In a competitive market, carriers couldn't control how you use your data, and if you were dissatisfied with the terms of your plan you could vote with your feet. But it's not a competitive market. It's extremely expensive to switch carriers, and if you do, you'll find that all carriers tend to offer the same general experience.
Free Press has long fought against these kinds of restrictive policies. We believe data is data, and that it's an abuse of market power if carriers impose $20 tethering fees to double-charge you for using the data you've already paid for. We also think it's bad news for innovation and openness when wireless carriers start dictating which Internet apps will and won't work on their networks -- all in the name of protecting their legacy business models.
In 2007, we worked with other public interest groups to convince a bipartisan Federal Communications Commission to adopt a minimal set of consumer protections on a portion of the nation's airwaves used to deliver mobile broadband. The protections state that a carrier using these particular airwaves "shall not ... deny, limit, or restrict the ability of their customers to use the devices and applications of their choice on the network."
The obligations, named after the section of airwaves they applied to, became known as "the C Block rules." Longtime consumer champion Rep. Ed Markey compared this policy to the historic Carterfone decision, which led to new uses -- like fax machines and computer modems -- of the telephone network. Rep. Markey suggested that the C Block rules provided "a rare chance to foster similar innovation in the wireless marketplace."
Verizon Wireless uses this C Block spectrum to provide its 4G mobile broadband service. So when reports came out that Verizon was restricting and limiting its subscribers from downloading and using tethering applications, Free Press filed a complaint with the FCC.
We argued that any actions to cripple smartphone features and applications should concern policymakers who say they are interested in promoting innovation and competition.
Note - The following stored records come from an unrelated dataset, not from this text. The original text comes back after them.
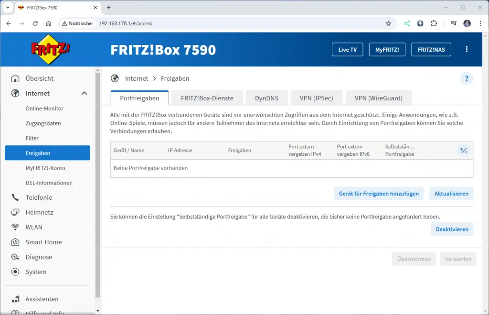This screenshot has width=489, height=315.
Task: Open the three-dot menu in blue header
Action: pyautogui.click(x=467, y=49)
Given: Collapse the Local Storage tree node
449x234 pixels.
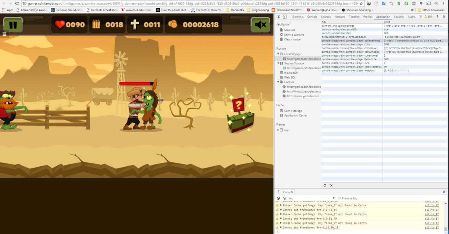Looking at the screenshot, I should click(x=278, y=54).
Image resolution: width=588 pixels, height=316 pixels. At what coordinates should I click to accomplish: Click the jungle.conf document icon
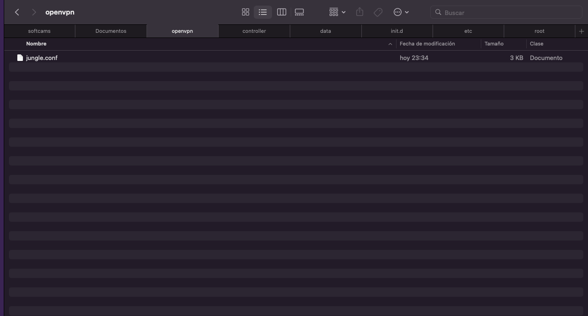20,58
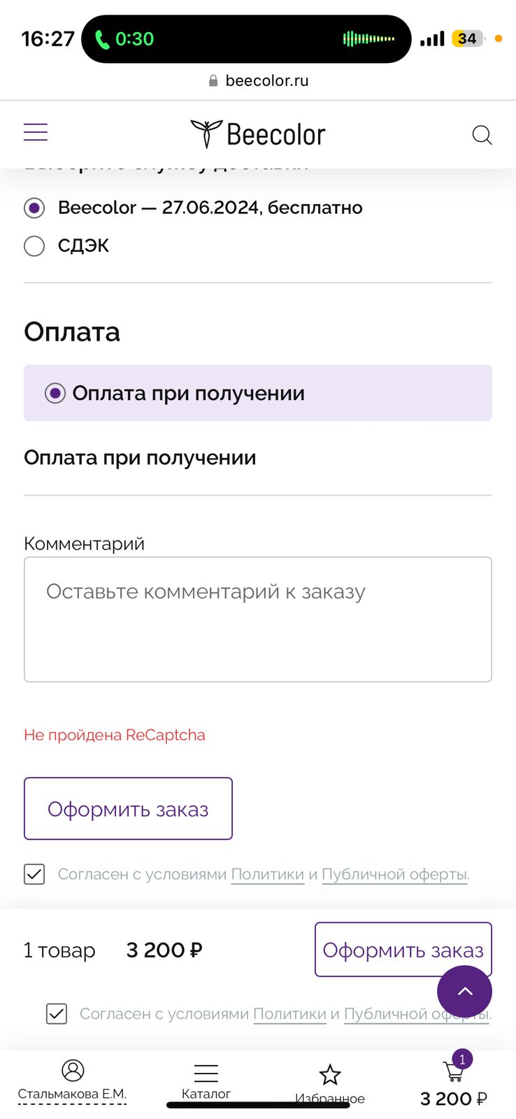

We also noted that Verizon's actions violated the C Block rules against application blocking.
Last week, the FCC agreed with us.
The Commission fined Verizon $1.25 million and ordered the company to inform all of its partners that it was changing its policy and ceasing its campaign to limit and restrict use of these money-saving applications. This was a resounding victory not only for innovation policy and the open Internet but for consumers.
Verizon Wireless customers who have 2GB or 4GB data plans can now use tethering applications for free to connect any device they choose to the Internet. They no longer have to pay Verizon a separate $20 per-month device fee if they want to share their wireless Internet connection and use some of the data they've already bought on their laptop or tablet.
Carriers are in the business of nicke-and-diming their customers, and until we see more robust competition that's unlikely to change. However, applying open Internet policies like the C Block rules to the entire wireless world is the best way to give consumers a shot at saving money -- and to preserve the ability of entrepreneurs to produce apps that loosen the iron grip carriers have on online innovation.
Tech-savvy consumers will always find ways of bringing cost-savings mechanisms to the mainstream, but maintaining this open environment won't be easy. It will require vigilance from policymakers, and ongoing oversight of a market with serious competition problems.
The FCC's actions last week are a huge step in that direction. They send a signal to the marketplace that cellphone and cable companies don't own the Internet, and that consumers have a right to access the lawful content and services of their choice. And thanks to the FCC, many of these consumers will now save some serious money.